Quantcast

The DNAinfo archives brought to you by WNYC.
Read the press release here.

High-End Restaurant Would 'Destroy' Quiet UWS Neighborhood, Locals Say

By Emily Frost | November 24, 2015 4:01pm
 The hotel owner wants to put a restaurant on the ground floor, but neighbors are adamantly opposed. 
Riverside Towers Hotel Denied Liquor License
View Full Caption

UPPER WEST SIDE — The destruction of a quiet residential stretch of Riverside Drive will start with the opening of a high-end restaurant inside a budget hotel that will bring "disgusting" odors, rats and trash to area, locals told Community Board 7 Monday night. 

Members of the board's Business and Consumer Issues committee unanimously voted down an application for a liquor license from the Riverside Tower Hotel on Riverside Drive at West 80th Street, which wants to open the fowl-focused eatery for dinner between 5 p.m. to 11 p.m. 

"It’s going to destroy the entire neighborhood," said Frank Schtuel, who has lived near the hotel for 27 years. 

The owner wants to open the 42-seat restaurant, with a menu devoted to serving dishes like wild Scottish wood pigeon, Cornish hen, duck and ostrich, among other birds, board members said. 

But the plan would bring "noxious smells, garbage, [and] rats," to a residential area, said resident Martin Flusser.

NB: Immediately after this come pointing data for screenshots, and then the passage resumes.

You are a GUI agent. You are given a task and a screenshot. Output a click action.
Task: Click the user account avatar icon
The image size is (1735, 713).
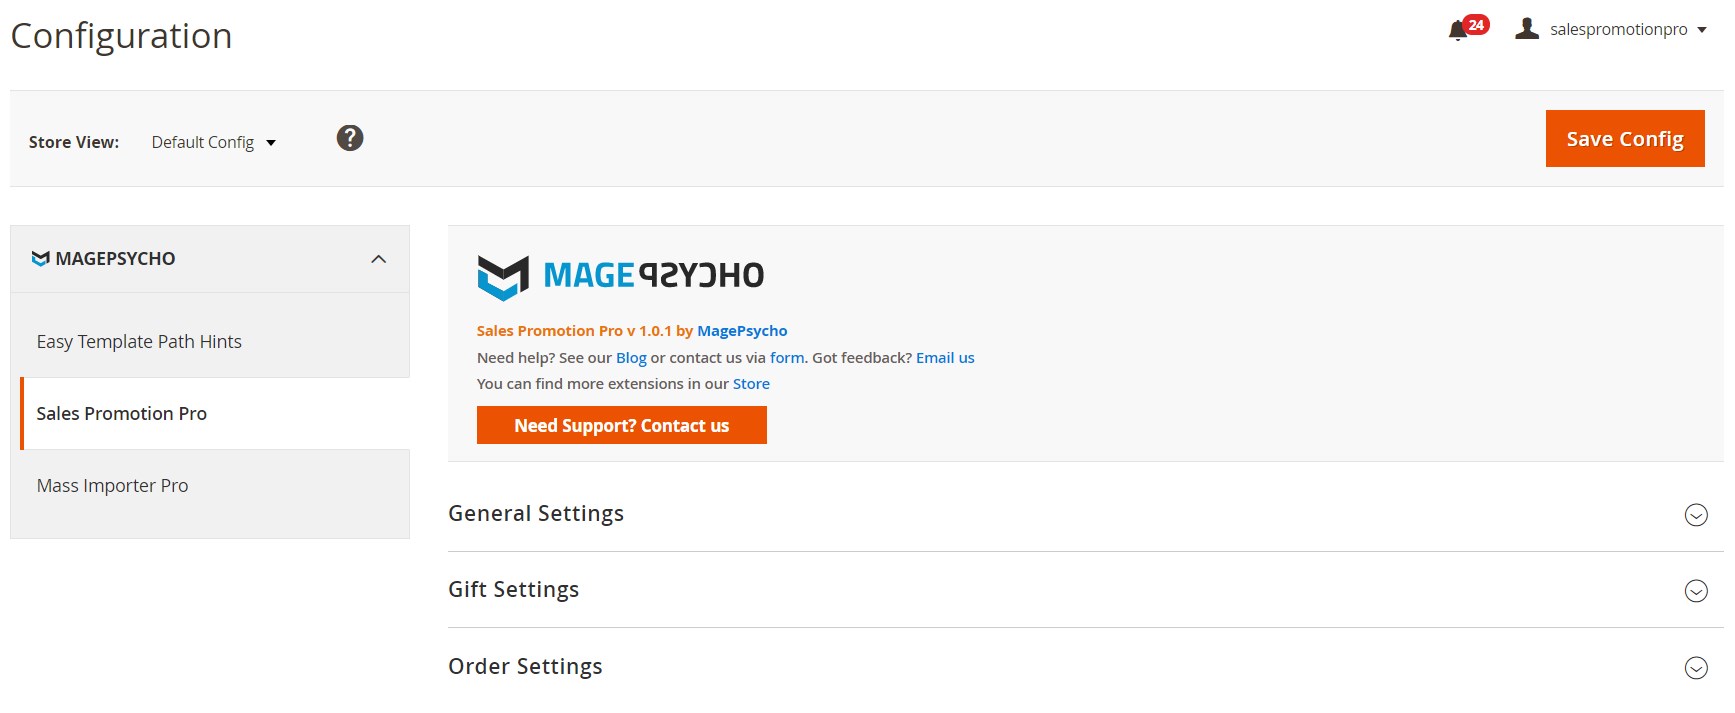(1526, 29)
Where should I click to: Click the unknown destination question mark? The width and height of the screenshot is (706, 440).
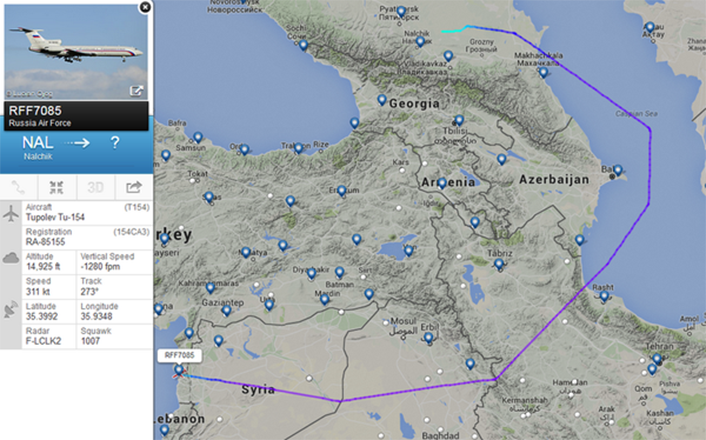point(115,143)
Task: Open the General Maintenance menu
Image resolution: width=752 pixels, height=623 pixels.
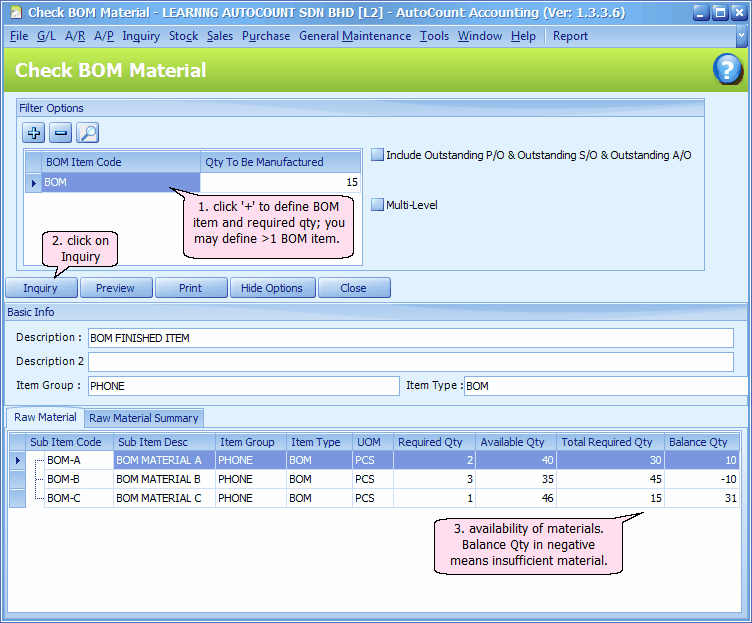Action: pos(354,36)
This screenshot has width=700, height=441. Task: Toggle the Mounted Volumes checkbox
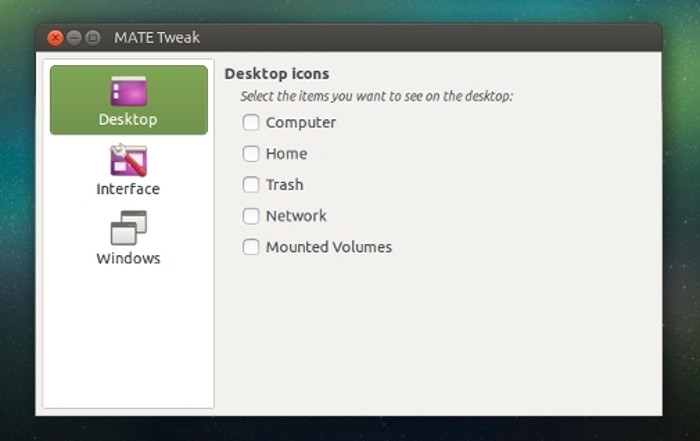coord(251,247)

"I just can’t imagine having to smell a restaurant from 5 to 11 [p.m.] seven days a week. I won’t be able to open my windows," said resident Susan Herring, who said she lives about a block away from the hotel. "I’ve lived near restaurants before — it’s disgusting."

Hotel guests gather on the sidewalk outside the lobby, and residents are worried the restaurant will bring in even more crowds.

The high-end eatery won't "jibe" with a hotel that describes itself as a budget option, noted resident Alex Losilevich.

When the restaurant concept fails, it will morph into something else that will "will attract a group that is entirely inconsistent with the neighborhood," added resident Lynn Beller. 

Unlike the commercial corridors on Amsterdam Avenue and Broadway, people moved to Riverside Drive and West End Avenue to live in a residential oasis — and allowing a liquor license in this area creates a "slippery slope," said resident Marian Casati.

People have made real estate investments collectively worth "hundreds of millions of dollars," in some cases people's "entire net worth," to live in the quiet area and a bad precedent could change all that, she explained.

Martin Mehler, who represents the hotel, argued that while the hotel is zoned for residential use, the city's zoning laws permit the inn to operate a restaurant for guests and the public. 

"Just because something’s allowed, that never sways us," board member Brian Jenks responded. 

The hotel wants to work with neighbors to make the restaurant as little a burden as possible, by amending the hours, agreeing to install soundproofing, coordinating deliveries and making sure the sidewalks are clear of patrons, among a list of 25 stipulations residents formulated, Mehler said.

"He’s truly looking to put a good quality restaurant on the Upper West Side," Mehler said of hotel owner Don Lewis. 

Information regarding the name of the restaurant or who would run the kitchen was not available. 

Committee members said they needed to represent the community in their decision. 

Approving the restaurant for a liquor license would "set a precedent that I’m not comfortable with," said George Zeppenfeldt-Cestero, co-chairman of the committee. "I've always felt uncomfortable with the increasing encroachment [of commercial operations] into residential districts," he added.

The hotel can apply for a liquor license from the State Liquor Authority, but board members said the SLA takes the board's opinion seriously in issuing licenses. 

City Councilwoman Helen Rosenthal, who attended the latter part of the meeting Monday night, agreed with the committee members.

"The idea to me of this place getting a liquor license just makes no sense whatsoever," she said, noting she would write a letter to the SLA in support of the committee's "no" vote. "This is just not the right neighborhood for it."